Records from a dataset
_ _ _ _

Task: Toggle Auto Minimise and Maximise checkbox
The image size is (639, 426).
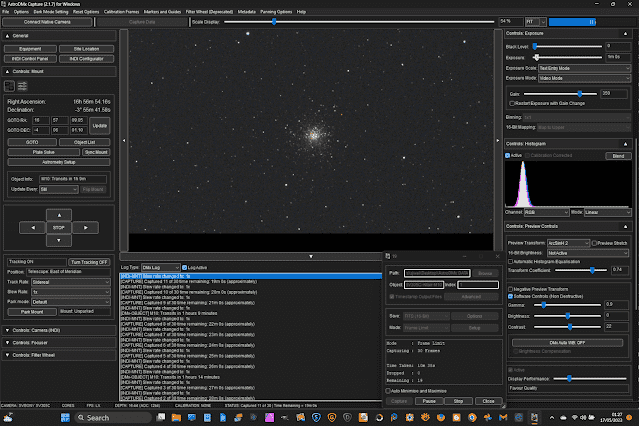Action: pos(389,390)
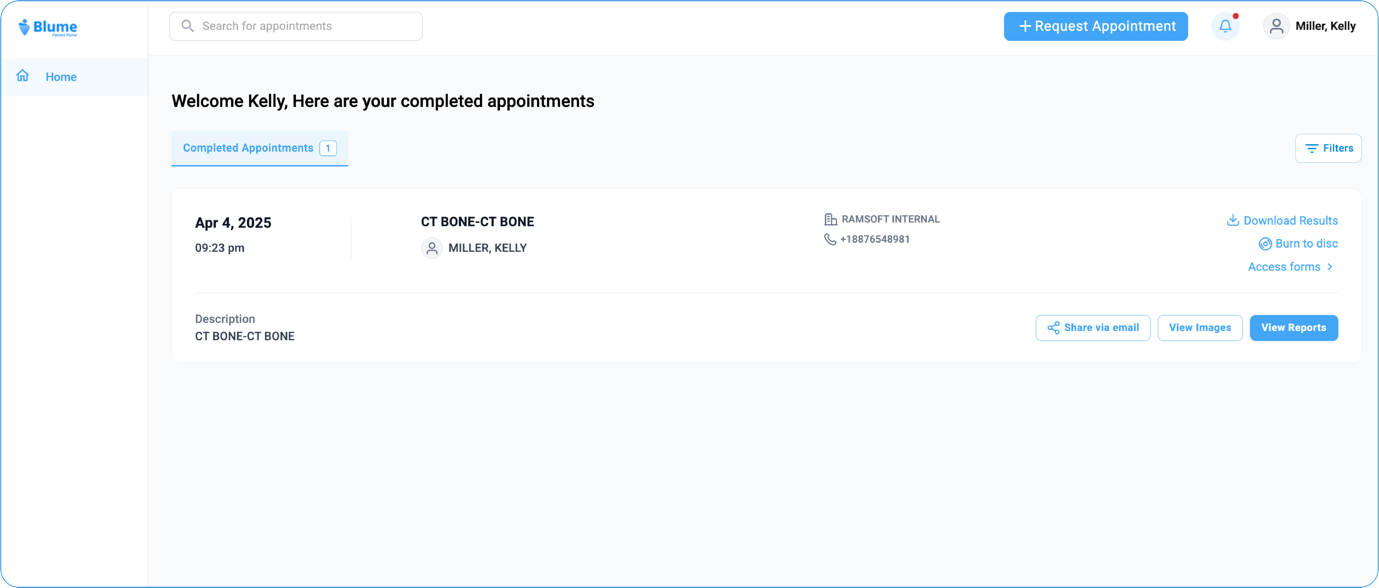
Task: Click the Burn to disc icon
Action: pyautogui.click(x=1265, y=244)

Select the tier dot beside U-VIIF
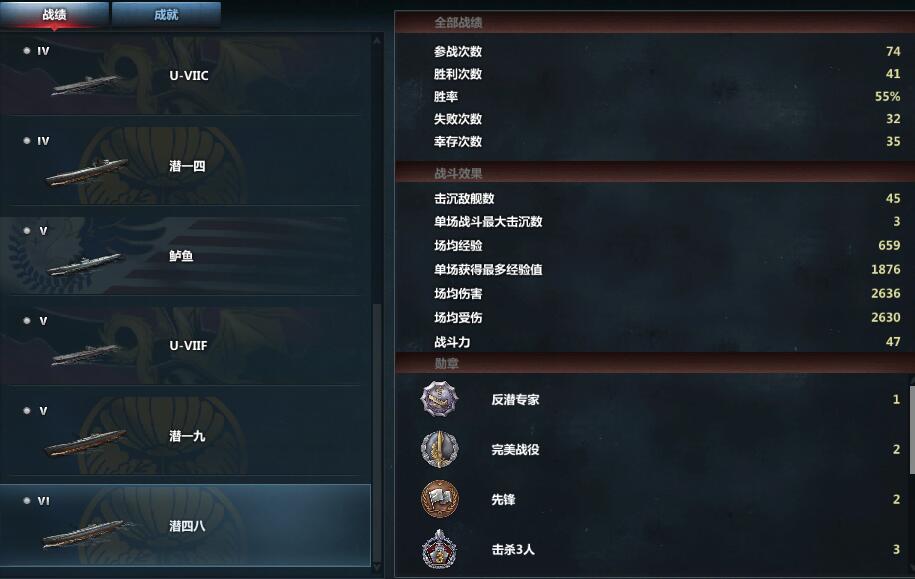pos(27,320)
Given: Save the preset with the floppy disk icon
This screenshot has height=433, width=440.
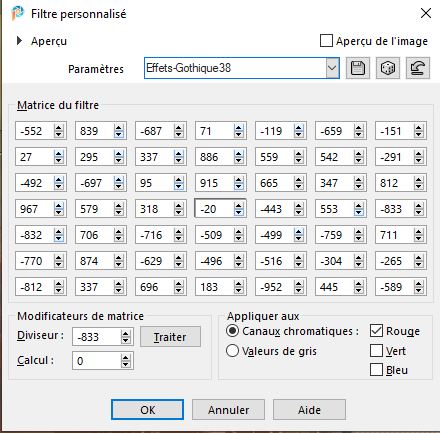Looking at the screenshot, I should click(358, 68).
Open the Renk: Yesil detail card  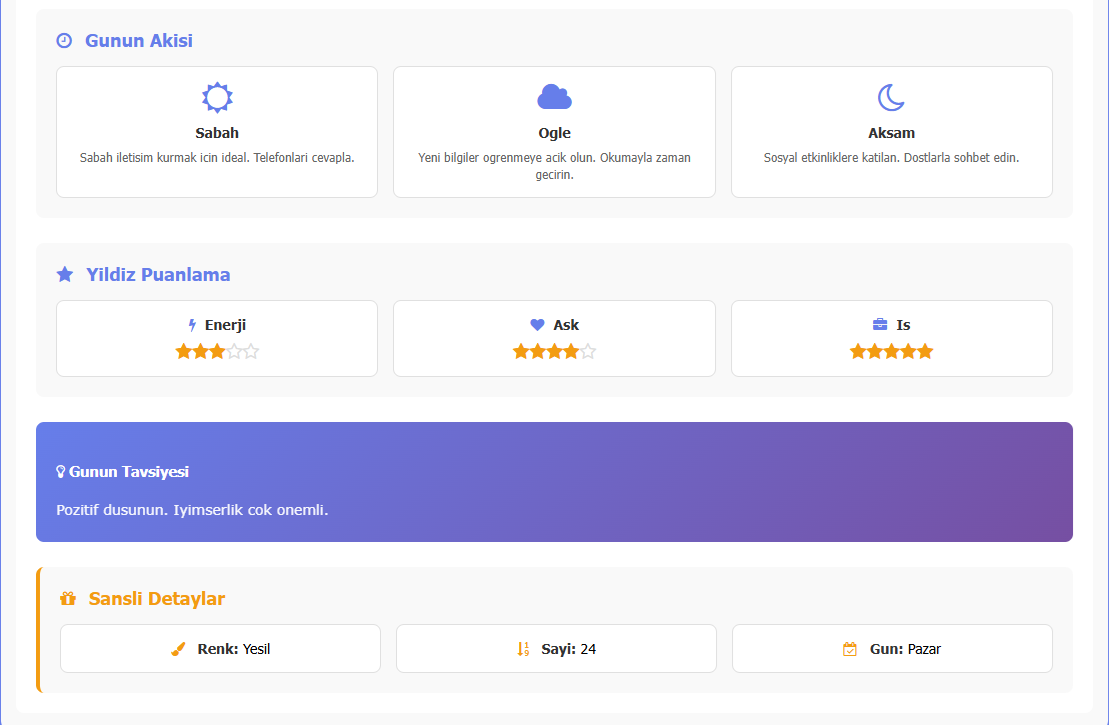click(x=220, y=648)
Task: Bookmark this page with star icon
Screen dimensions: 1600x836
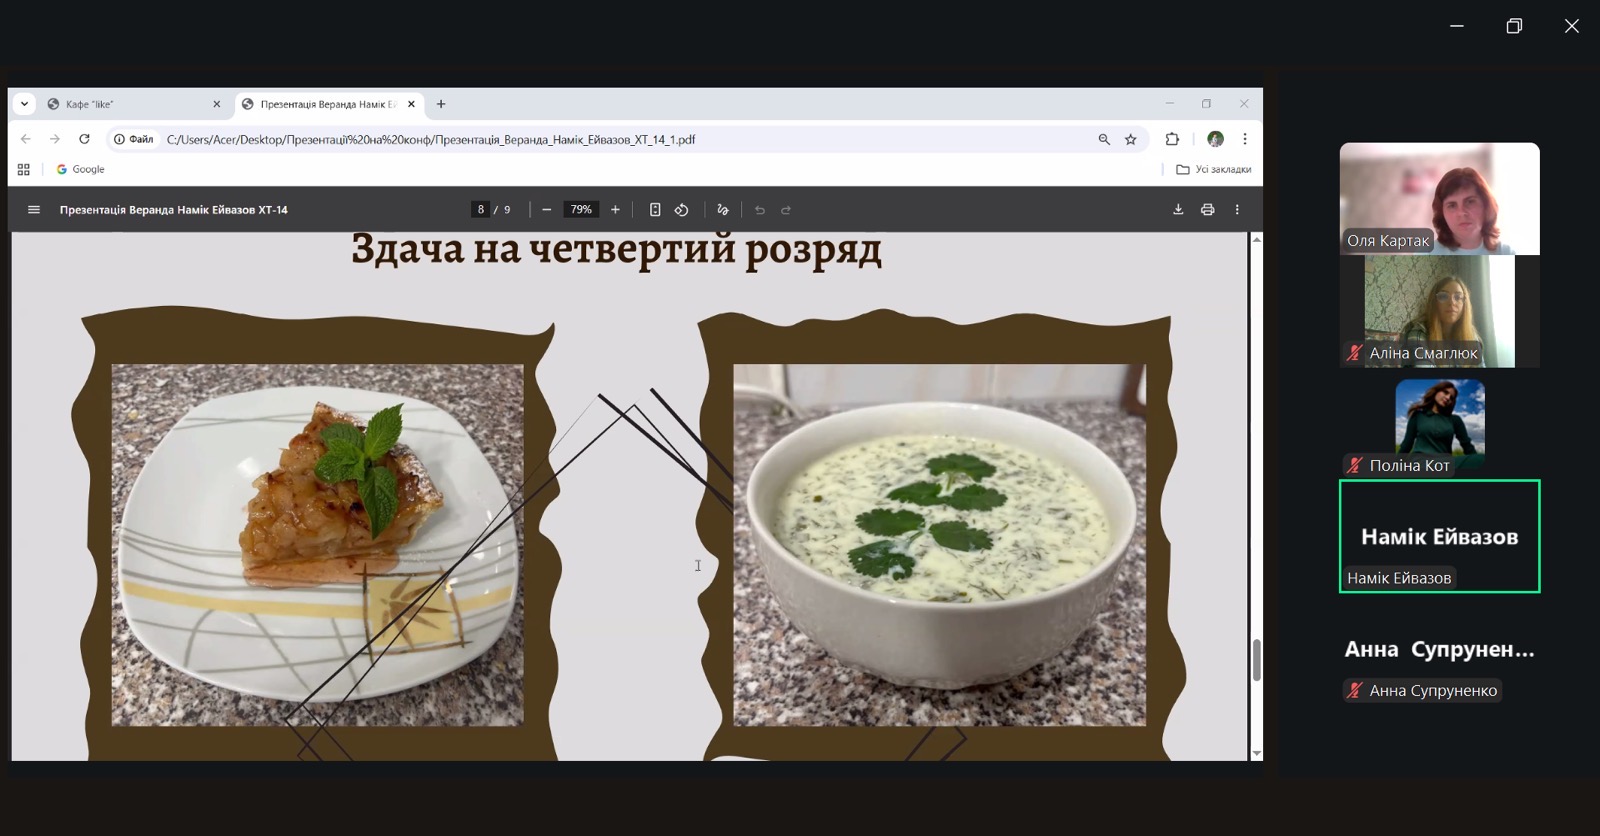Action: [x=1131, y=140]
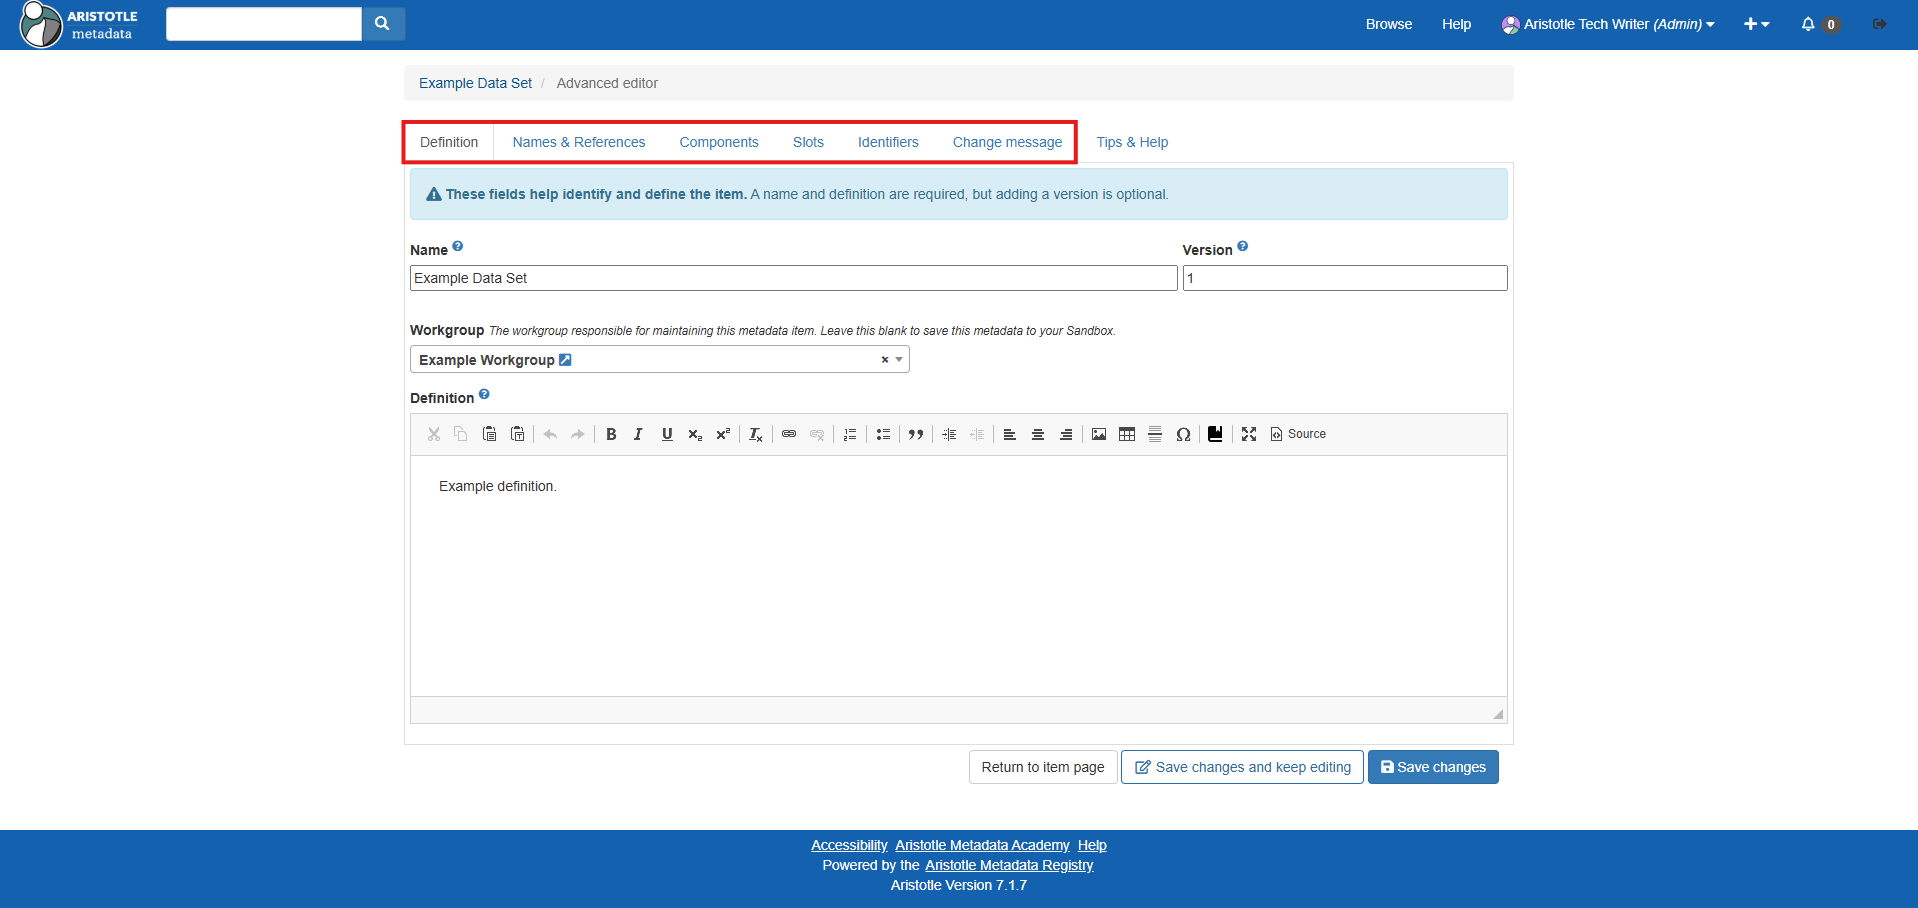Click the block quote icon
Viewport: 1918px width, 908px height.
point(916,434)
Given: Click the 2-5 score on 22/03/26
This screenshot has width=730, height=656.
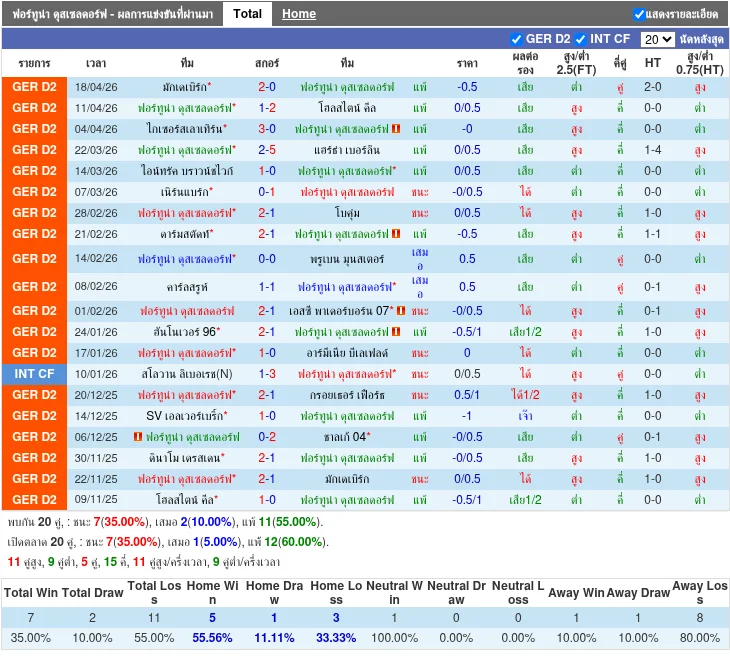Looking at the screenshot, I should click(x=267, y=150).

_ _ _ _

> **Problem statement**: Repeat exactly and only the lines from the one holding "Screen dimensions: 1600x836" through the final line of the entries; no pictures.

> **Task answer**:
Screen dimensions: 1600x836
Action: [x=1131, y=140]
Click the block quote icon
Viewport: 1918px width, 908px height.
point(916,434)
Given: Click the 2-5 score on 22/03/26
This screenshot has width=730, height=656.
Looking at the screenshot, I should click(x=267, y=150).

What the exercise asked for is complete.